This article was originally featured on Known magazine.
Every human being starts out as just one fertilized egg. In adulthood, that single cell has turned into about 37 trillion cells, many of which continue to divide to create the same amount of fresh human cells every few months.
But those cells face a formidable challenge. The average division cell should copy – perfectly – 3.2 billion base pairs of DNA, about once every 24 hours. The cell’s replication machinery does this wonderfully, copying genetic material at a hurried rate of about 50 base pairs per second.
Still, that’s far too slow to duplicate the whole thing human genome. If the cell’s copying machines started at the end of each of its 46 chromosomes at the same time, it would complete the longest chromosome — number 1, with 249 million base pairs — in about two months.
“The way cells naturally get around this is they start replicating in multiple places,” said James Berger, a structural biologist at Johns Hopkins University School of Medicine in Baltimore, who co-authored an article on DNA replication in eukaryotes in the 2021 Annual Review of Biochemistry. Yeast cells have hundreds of possible sources of replication, as they are called, and animals such as mice and humans have tens of thousands of them scattered throughout their genomes.

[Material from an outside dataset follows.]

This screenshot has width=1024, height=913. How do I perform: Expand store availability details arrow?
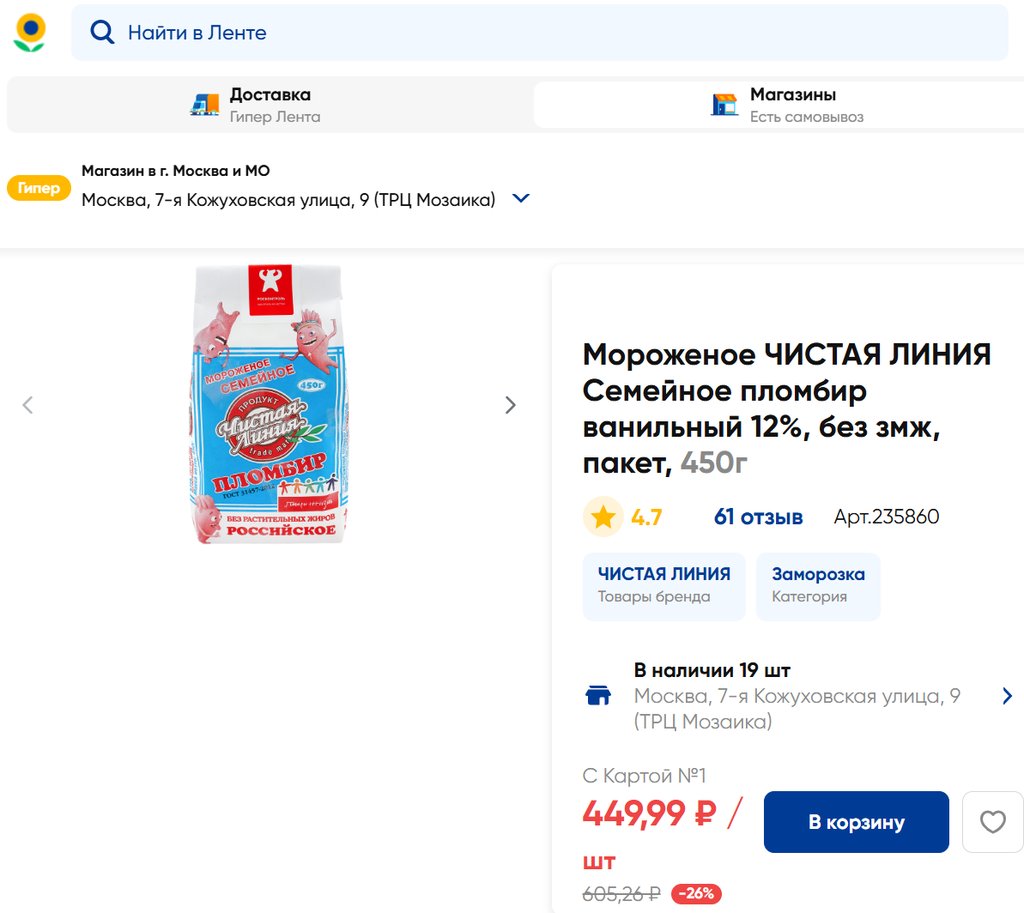click(1007, 696)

“But that poses its own challenge,” says Berger, “which is, how do you know where to start and how do you time everything?” Without precision control, some DNA can be copied twice, causing cellular pandemonium.
It’s especially important to keep the DNA replication kickoff tight to avoid that pandemonium. Today, researchers are moving toward a full understanding of the molecular checks and balances that have evolved to ensure that each origin initiates DNA copying once, to produce exactly one completely new genome.
Do it right, do it fast
Bad things can happen if replication doesn’t start correctly. To copy DNA, the DNA double helix must open, and the resulting single strands — each of which serves as a template for building a new, second strand — are vulnerable to breakage. Or the process hangs. “You really want to solve replication quickly,” said John Diffley, a biochemist at the Francis Crick Institute in London. Problems during DNA replication can cause the genome to become disorganized, which is often a major step on the road to cancer.
Some genetic diseases also result from problems with DNA replication. For example, Meier-Gorlin syndrome, which involves short stature, small ears, and small or no kneecaps, is caused by mutations in several genes that help trigger the DNA replication process.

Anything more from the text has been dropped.